我在下面有一个查询,用于检查用户是否喜欢彼此:
SELECT a.user_id, a.target_id
FROM user_nices a
INNER JOIN user_nices b
ON a.user_id = b.target_id AND b.user_id = a.target_id
我还有一个存储用户信息的users表。我也想得到他们的信息。我在模态中创建了一个函数,其中id代表当前用户 ID。
public function getMatches($id){
return DB::table('user_nices')
->join("user_nices as b", function($q){
$q->on("user_nices.user_id", "=", "b.target_id");
$q->on("b.user_id", "=", "user_nices.target_id");
})
->get();
}
我现在的代码检索数据,但没有用户信息,也应该只返回用户的匹配用户。我怎样才能使用 Laravel 的查询生成器连接查询来获得它?

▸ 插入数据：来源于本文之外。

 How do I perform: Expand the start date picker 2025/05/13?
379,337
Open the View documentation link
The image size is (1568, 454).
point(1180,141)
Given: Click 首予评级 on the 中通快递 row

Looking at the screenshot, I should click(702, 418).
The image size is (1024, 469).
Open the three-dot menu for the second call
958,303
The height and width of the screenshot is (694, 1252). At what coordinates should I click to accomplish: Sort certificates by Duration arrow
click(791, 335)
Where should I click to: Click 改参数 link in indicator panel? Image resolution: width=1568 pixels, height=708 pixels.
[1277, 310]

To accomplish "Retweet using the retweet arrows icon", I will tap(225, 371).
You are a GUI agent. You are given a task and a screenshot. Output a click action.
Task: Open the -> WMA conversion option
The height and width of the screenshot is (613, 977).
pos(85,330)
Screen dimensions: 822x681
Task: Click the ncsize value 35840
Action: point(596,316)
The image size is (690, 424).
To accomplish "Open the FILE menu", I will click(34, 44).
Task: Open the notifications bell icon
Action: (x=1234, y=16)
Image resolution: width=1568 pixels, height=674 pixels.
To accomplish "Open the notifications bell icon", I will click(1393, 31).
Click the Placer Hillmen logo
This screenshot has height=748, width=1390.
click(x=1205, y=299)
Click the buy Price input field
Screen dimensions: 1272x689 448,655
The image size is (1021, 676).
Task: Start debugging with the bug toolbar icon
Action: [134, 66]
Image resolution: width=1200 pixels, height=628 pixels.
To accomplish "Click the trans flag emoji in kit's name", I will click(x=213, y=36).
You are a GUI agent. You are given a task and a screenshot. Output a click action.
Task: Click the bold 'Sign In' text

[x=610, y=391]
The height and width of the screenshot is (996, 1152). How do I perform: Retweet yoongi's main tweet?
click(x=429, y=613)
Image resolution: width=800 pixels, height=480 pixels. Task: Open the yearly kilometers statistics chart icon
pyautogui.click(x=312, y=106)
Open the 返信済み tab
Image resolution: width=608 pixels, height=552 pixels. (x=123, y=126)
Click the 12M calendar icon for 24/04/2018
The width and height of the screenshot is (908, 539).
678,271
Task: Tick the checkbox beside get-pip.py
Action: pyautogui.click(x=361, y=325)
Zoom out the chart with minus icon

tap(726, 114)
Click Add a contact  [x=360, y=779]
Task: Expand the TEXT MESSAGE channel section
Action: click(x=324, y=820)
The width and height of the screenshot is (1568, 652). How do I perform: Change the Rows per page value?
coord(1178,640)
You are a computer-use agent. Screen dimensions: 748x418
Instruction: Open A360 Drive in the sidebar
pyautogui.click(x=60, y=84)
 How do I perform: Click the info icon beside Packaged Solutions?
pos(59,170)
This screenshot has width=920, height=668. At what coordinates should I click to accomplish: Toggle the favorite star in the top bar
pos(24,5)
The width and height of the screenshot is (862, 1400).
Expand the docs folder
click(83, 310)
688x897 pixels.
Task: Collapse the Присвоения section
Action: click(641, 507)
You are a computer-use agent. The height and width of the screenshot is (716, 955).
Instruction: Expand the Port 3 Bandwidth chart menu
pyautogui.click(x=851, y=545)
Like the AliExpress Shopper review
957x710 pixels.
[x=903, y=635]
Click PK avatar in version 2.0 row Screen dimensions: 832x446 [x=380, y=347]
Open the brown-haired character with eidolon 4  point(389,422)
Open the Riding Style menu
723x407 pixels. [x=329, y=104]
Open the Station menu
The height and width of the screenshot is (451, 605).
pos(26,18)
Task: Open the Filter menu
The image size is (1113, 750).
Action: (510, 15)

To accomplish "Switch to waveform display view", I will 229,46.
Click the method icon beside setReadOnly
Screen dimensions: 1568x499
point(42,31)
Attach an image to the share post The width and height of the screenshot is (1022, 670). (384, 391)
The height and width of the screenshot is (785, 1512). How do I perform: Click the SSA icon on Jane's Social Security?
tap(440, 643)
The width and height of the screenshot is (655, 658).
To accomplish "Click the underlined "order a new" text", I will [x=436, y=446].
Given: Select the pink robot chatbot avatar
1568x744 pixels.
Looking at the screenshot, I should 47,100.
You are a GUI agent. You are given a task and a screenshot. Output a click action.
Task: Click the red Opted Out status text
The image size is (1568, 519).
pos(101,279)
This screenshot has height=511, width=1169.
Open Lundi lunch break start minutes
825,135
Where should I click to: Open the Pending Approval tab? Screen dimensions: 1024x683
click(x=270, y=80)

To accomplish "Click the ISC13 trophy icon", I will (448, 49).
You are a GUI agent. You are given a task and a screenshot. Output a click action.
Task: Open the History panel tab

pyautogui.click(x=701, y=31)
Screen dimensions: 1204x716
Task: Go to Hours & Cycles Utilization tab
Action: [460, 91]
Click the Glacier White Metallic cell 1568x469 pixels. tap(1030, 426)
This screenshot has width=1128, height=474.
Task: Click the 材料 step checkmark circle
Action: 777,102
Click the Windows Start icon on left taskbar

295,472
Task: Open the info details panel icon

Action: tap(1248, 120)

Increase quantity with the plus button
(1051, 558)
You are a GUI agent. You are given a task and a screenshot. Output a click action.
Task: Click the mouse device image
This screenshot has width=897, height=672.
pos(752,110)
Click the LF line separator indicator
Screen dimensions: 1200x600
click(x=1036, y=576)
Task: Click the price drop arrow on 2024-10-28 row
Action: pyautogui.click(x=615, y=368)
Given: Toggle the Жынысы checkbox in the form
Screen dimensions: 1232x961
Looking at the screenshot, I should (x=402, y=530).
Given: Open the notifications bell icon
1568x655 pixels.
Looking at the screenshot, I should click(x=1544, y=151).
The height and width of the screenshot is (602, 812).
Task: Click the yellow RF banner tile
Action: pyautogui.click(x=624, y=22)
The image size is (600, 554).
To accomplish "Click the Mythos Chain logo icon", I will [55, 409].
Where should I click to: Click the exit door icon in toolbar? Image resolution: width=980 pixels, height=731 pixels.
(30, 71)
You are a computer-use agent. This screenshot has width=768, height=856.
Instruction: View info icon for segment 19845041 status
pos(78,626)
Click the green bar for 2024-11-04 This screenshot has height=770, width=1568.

感谢您的输入,我终于这样做了,但是如果您有更好的解决方案,我仍然愿意接受。
public function getMatchPeople($uid)
{
return DB::table('user_nices')
->join("user_nices as b", function($q){
$q->on("user_nices.user_id", "=", "b.target_id");
$q->on("b.user_id", "=", "user_nices.target_id");
})
->join('users', function($q){
$q->on('users.id',"=", "user_nices.target_id");
})
//to only get users details who likes current user
->where("user_nices.user_id", '=', $uid)
->where("user_nices.target_id", '!=', $uid)
->selectRaw("user_nices.user_id as user_id, users.name as name,
user_nices.id as id, users.email as email, users.nickname as nickname ,user_nices.created_at as create_at")
->get();
}